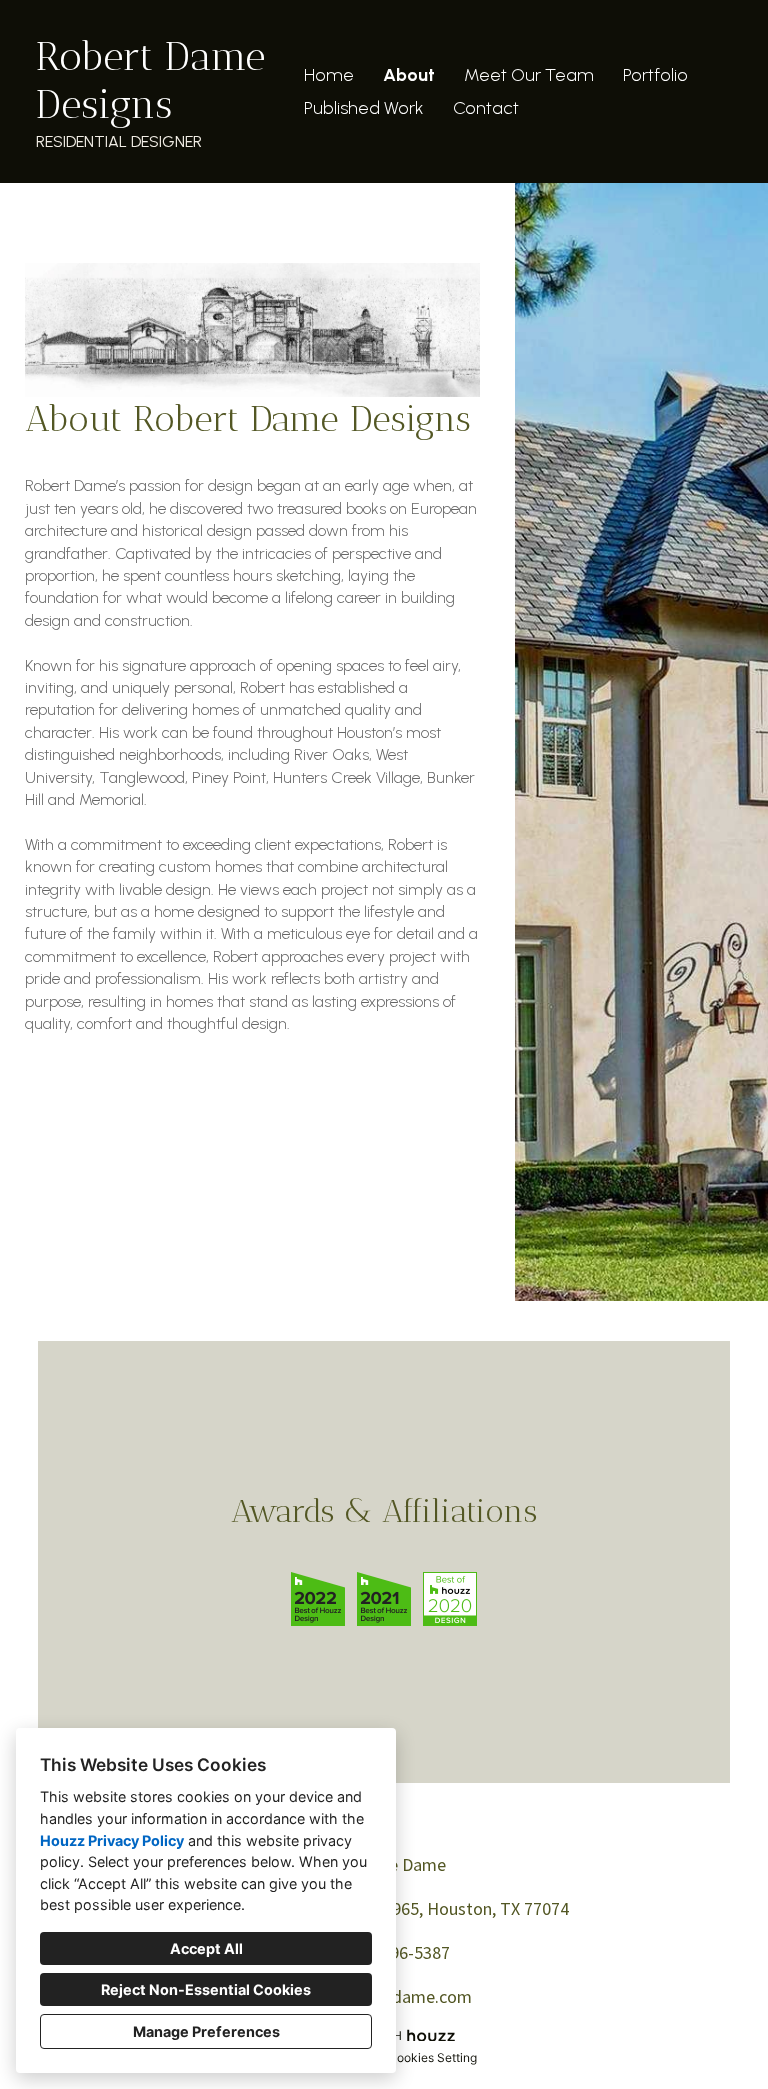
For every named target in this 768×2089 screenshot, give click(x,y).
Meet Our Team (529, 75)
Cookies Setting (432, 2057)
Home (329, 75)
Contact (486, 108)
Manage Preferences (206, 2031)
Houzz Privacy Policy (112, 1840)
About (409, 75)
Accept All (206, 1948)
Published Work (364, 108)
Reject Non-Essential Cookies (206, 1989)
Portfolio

* * *

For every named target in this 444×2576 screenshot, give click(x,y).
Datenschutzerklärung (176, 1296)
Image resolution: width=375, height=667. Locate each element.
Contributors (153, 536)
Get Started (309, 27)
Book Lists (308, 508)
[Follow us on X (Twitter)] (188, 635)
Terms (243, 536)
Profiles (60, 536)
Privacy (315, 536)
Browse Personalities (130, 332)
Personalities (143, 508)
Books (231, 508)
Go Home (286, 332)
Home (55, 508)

▶ [Task instructions] Please copy every line of the data that carries the string "named".

▶ [Problem solution]
For every named target in this 768×2089 screenshot, give click(x,y).
For every named target in this 444×2576 screenshot, give click(x,y).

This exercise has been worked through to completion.